Assignment A. From the American Idiot review, list every show the reviewer names as a source for Michael Mayer's staging.
Assignment B. Carry on the American Idiot review, picking up after its last sentence.

Given passage.
==================================================

American Idiot
nytheatre.com review by Martin Denton
April 22, 2010
The work of Green Day, co-creators of the new Broadway musical American Idiot, is described this way in Wikipedia:
The majority of their song catalog is composed of overdriven guitar, fast, manic drums, and relatively high-treble bass. Most of their songs are fast-paced and under four minutes. [Billie Joe] Armstrong's lyrics commonly describe alienation, hysteria, girls, growing up, and the effects of doing drugs.
American Idiot is essentially 95 minutes of that: 28 Green Day songs, tied together with the meagerest of books (a couple of dozen lines of spoken text, almost all of it delivered by one character as narration to the audience), about adolescent rage, love, and inertia. It's a contemporary take on the rebel without a cause gambit (a cause—the alienation of a country under the Bush administration—is alluded to in the title song, which opens the show, but never returned to). I kept waiting for the redemptive finish that would explain why this long live music video is musical drama, but that never comes: this show is simply about what it is, a string of anthemic songs, alternately angry and sullen, spotlighting perceived powerlessness among youngsters who shouldn't need to feel that way.
There's a story. Johnny, Will, and Tunny are three kids who spend their days watching TV, drinking beer, picking up girls, and griping. Each explores a different path out of the rut he's in: Johnny goes to the Big City and becomes a heroin addict, Tunny goes off to war and loses a leg, and Will, having knocked up his girlfriend Heather, becomes a reluctant father. Unsurprisingly, none of these destinies proves fulfilling, and at the end of the show the three boys are reunited, back home, and essentially back where they started. There's a message here, but it's a depressing one.
Director Michael Mayer has dressed the story and score up with a relentless staging that owes its inspiration to many sources, from the musicals Jesus Christ Superstar, Hair, and Rent to Twyla Tharp's Movin' Out and Des McAnuff's Tommy. Steven Hoggett's choreography feels mostly indebted to Michael Jackson music videos, as indeed does the entire short-attention-span ambience of the entire piece. I was hoping to experience something new in this new-generation rock opera, but American Idiot is instead a long string of cliches. There's diverting stuff to watch, and the music is almost always pretty good, but it's ultimately derivative, boring theatre.

==================================================

Listed records.
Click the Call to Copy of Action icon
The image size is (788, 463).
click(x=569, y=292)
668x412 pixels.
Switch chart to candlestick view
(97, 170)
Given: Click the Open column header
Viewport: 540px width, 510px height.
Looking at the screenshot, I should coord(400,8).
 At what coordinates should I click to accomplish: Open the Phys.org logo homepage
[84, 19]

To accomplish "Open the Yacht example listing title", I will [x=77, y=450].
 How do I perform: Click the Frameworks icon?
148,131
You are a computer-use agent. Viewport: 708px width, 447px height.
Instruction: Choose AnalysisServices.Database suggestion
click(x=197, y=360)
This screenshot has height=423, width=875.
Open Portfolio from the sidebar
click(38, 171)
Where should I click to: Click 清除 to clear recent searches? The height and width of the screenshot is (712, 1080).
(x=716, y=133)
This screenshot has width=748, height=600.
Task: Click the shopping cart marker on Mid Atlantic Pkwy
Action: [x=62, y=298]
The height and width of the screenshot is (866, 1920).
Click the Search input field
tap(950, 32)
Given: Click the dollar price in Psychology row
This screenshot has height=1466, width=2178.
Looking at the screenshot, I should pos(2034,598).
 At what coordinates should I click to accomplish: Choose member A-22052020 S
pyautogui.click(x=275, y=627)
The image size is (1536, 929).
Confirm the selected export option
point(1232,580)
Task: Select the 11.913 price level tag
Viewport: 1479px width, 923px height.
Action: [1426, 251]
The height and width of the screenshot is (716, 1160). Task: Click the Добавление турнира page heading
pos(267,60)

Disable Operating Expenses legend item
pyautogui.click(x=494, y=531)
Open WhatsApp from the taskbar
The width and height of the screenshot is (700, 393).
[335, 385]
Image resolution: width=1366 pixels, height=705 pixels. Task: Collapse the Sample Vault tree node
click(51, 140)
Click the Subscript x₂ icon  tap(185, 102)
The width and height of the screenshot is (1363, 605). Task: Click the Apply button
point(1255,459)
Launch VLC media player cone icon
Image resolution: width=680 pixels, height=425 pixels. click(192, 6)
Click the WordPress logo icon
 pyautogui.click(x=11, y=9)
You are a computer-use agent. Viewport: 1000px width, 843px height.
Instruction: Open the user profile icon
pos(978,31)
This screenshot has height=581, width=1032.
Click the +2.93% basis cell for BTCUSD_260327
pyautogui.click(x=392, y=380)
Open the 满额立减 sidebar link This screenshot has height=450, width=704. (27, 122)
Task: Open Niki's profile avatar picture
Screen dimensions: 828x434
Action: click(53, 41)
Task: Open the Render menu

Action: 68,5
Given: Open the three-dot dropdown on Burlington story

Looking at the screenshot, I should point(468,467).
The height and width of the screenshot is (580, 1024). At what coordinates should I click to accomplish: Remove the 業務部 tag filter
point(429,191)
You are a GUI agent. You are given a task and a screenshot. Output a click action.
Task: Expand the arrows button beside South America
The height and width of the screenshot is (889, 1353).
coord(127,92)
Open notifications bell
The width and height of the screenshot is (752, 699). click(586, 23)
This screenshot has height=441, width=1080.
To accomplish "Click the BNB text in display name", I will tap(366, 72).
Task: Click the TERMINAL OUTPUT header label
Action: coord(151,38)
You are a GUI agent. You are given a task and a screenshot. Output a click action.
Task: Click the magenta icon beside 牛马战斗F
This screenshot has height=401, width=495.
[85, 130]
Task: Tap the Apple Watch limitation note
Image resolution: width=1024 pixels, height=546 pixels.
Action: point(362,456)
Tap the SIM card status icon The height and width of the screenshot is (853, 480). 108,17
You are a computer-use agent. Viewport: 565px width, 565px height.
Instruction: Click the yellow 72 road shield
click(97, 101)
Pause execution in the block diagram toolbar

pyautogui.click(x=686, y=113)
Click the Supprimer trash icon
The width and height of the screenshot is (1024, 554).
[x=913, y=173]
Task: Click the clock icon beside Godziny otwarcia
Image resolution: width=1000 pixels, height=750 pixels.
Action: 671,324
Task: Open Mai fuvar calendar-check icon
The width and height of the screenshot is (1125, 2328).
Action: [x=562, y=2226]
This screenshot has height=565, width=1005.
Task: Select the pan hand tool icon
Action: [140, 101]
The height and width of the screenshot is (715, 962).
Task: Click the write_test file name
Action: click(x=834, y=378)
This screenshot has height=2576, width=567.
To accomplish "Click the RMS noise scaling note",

==================================================

Written answer A. Jesus Christ Superstar, Hair, Rent, Twyla Tharp's Movin' Out, and Des McAnuff's Tommy

Written answer B.
The onstage band (nine players on keyboard, accordion, guitar, bass, violin, viola, cello, and percussion, with music direction by Carmel Dean) is the most valuable contributor to the proceedings. The sound by Brian Ronan is not as loud as you'd expect for punk rock, although the lyrics are unintelligible about half the time (not sure if that's Ronan's department or the individual singers'). The songs I enjoyed the most include the energetic opening "American Idiot," "Boulevard of Broken Dreams," and "Wake Me Up When September Ends."
John Gallagher, Jr., Michael Esper, and Stark Sands play our heroes Johnny, Will, and Tunny, respectively. Gallagher is his usual effusive, lovable self. Esper's prodigious talents as musician and dancer are hardly used at all. Others in the 19-member ensemble who make strong impressions are Tony Vincent as St. Jimmy, the guy who gets Johnny hooked on drugs, and Leslie McDonel, the brassiest of the company's ill-used women.
Recognizing that Green Day's target demographic appears to be teenage boys, I was still bothered by the fact that American Idiot treats its women (who are vastly outnumbered by men in the cast) simply as so much window dressing: they're either the nagging girlfriend or the objectified sex partner. Particularly troubling is Tunny's dream in military hospital, in which a woman in a burkha descends from the sky like an angel and then removes her outer garment to reveal a hot pink harem costume underneath.
Fans of Green Day may well enjoy hearing familiar music from the stage of a Broadway theatre. Fans of musicals who don't intersect with that first group seem to me less likely to embrace American Idiot; its lack of well-formed characters, textured storyline and themes, and anything remotely innovative in the design and staging departments would seem to work against it becoming the next Rent or Spring Awakening.